07 August 2004

Discovery in Virginia

BD forwards this article to me about the Chief Justice of Virginia's Supreme Court meeting with public defenders. It goes on to discuss what is being done to fix the problems in indigent defense. Of course, we all know what would solve the problems: Increase by at least 100% the caps on payments to court appointed attorneys and require both the Commonwealth and localities to match every penny they give to prosecutors with a penny given to the public defender (where there are PD offices). Of course, we all know this isn't going to happen either so I was just about to dismiss the article as another case of hand wringing and non-solutions when I cam across this statement:
Virginia has some of the most stringent discovery rules in the country. Defense attorneys are not allowed to see complete police reports if the prosecutors decide to withhold them.
. . . .
“I don’t think it makes the system unfair,” said Loudoun Commonwealth’s Attorney Jim Plowman when asked Wednesday about Virginia’s discovery rules. “We have to give [the defense attorneys] everything and they give us nothing, so in that respect it is not unfair.”
Now, that's not really true. Under Virginia Rule 3A:11 if I file for full felony discovery I am required to turn over scientific tests/reports, provide the prosecution with my client's alibi, and give the prosecution any reports I have concerning my client's mental condition (assuming any of the three are relevant to the trial).
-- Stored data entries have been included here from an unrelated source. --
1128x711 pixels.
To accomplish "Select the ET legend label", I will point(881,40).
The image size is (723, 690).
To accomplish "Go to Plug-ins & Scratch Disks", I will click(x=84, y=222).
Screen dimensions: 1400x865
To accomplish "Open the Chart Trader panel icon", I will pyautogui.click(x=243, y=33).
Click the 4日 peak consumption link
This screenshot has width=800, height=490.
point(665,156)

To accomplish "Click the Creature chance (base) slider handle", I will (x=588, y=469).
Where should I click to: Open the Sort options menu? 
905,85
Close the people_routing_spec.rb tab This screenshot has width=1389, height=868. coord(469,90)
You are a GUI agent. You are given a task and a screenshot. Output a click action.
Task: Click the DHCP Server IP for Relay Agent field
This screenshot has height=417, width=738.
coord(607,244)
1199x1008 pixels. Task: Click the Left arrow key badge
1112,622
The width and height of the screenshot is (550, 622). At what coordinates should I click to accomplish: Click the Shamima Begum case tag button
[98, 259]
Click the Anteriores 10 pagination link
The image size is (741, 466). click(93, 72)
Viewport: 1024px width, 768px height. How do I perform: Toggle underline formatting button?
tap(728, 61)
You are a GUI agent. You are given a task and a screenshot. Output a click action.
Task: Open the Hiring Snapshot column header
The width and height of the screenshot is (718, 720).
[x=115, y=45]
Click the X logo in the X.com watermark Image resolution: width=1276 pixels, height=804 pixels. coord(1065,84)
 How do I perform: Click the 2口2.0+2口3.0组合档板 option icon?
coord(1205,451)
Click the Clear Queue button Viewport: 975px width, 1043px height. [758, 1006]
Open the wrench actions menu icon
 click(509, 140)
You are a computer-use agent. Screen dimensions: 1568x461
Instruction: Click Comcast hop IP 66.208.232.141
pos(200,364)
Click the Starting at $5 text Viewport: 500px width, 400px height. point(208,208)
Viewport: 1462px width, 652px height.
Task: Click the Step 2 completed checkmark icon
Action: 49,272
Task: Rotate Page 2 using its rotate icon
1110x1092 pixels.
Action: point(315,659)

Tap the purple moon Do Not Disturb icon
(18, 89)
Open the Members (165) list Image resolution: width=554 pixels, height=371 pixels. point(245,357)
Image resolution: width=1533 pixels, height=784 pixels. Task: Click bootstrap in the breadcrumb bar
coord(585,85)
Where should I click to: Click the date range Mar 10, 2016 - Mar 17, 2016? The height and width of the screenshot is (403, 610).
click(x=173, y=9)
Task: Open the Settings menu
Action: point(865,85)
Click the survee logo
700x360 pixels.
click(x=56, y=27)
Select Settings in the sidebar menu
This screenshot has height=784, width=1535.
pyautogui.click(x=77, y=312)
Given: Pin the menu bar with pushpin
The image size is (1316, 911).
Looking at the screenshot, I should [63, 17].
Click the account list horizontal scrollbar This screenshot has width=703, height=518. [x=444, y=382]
There is a striking disparity in how different prosecutors' offices handle discovery. The best give me a copy of my client's record, a copy of police reports, and a copy of all statements. Most at least give me a copy of my client's record and copies of statements made by my client. Some won't really give me anything. I am refused a copy of my client's record but allowed to take notes from it in the prosecutor's office; usually I receive my client's statements, and the prosecutor picks and chooses what he's going to tell me about the rest of the evidence. While I've not experienced it, I hear horror stories about jurisdictions where no discovery is given unless the Defense attorney goes to court and forces the prosecution to disclose it under order from the judge.

As an example, I have jpeg's below of a discovery motion (the top two) and a reply (the last one; click on them to see larger versions). Three caveats: First, it is Rule 7C:5 discovery from general district court (preliminary hearings and misdemeanors) and this rule does not deal with expert or alibi evidence (I guess it's assumed not to be at issue in district court). Second, the names have been changed to protect just about everyone. Third, they are from different cases (done out of an abundance of caution).

After you read them, you will realize why, no matter how many times the Virginia courts appellate say it isn't, the primary purpose of the preliminary hearing in Virginia is to get discovery. Most judges realize this and allow some lattitude in questioning as long as it doesn't turn into too much of a fishing expedition.

[addendum] When I click on these jpegs in Explorer it brings up small pictures. If you place the mouse pointer over the picture for a second a box will appear at the bottom right and you can click it to make the pictures large enough to read.